**Exercise objective**
Please rewrite only the lines from the one containing "Praxisgalerie (432, 1699)" through the end, swapping "Weiterlesen" for "Mehr lesen" and leaving everything else unchanged.
──────────
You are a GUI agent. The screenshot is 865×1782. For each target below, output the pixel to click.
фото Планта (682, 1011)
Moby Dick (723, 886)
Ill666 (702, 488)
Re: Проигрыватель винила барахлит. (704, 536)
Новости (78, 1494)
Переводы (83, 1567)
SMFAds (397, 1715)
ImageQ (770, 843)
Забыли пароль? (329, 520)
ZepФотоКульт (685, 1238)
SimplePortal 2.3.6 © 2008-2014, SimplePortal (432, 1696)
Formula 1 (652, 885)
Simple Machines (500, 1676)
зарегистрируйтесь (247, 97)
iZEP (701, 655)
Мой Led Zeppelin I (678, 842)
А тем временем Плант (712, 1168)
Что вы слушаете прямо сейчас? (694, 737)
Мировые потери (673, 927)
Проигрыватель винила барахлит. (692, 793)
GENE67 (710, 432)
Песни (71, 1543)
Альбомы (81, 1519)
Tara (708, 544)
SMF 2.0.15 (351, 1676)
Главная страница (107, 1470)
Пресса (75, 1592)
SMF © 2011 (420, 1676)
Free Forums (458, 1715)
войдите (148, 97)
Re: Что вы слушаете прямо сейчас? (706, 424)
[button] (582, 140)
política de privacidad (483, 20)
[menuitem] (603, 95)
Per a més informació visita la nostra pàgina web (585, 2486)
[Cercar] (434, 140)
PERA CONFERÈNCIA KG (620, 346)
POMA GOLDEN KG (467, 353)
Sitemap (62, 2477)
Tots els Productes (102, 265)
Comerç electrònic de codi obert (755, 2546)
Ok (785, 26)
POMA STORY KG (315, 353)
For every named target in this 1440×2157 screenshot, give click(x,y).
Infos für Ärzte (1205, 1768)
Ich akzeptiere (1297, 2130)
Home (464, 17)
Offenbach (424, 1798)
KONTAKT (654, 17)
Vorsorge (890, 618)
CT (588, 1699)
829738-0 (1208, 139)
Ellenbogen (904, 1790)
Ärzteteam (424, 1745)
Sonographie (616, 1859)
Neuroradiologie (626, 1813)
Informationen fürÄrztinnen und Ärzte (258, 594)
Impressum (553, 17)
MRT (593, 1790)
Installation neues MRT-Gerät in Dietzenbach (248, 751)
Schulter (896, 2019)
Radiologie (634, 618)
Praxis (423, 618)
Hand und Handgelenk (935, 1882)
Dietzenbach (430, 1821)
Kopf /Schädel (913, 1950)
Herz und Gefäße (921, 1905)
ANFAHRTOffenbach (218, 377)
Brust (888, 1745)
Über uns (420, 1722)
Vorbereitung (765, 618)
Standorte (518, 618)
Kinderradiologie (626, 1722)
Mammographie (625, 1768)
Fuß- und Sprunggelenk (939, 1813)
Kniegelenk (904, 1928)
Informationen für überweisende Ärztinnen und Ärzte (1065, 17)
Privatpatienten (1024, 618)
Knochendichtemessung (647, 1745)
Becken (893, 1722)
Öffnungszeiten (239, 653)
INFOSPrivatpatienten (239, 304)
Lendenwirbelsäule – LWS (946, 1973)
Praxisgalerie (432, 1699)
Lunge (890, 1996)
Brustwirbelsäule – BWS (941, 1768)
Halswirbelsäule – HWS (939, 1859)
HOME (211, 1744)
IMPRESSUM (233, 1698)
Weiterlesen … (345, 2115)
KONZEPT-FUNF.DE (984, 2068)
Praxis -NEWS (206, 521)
──────────
**Answer in full**
Praxisgalerie (432, 1699)
Lunge (890, 1996)
Brustwirbelsäule – BWS (941, 1768)
Halswirbelsäule – HWS (939, 1859)
HOME (211, 1744)
IMPRESSUM (233, 1698)
Mehr lesen … (345, 2115)
KONZEPT-FUNF.DE (984, 2068)
Praxis -NEWS (206, 521)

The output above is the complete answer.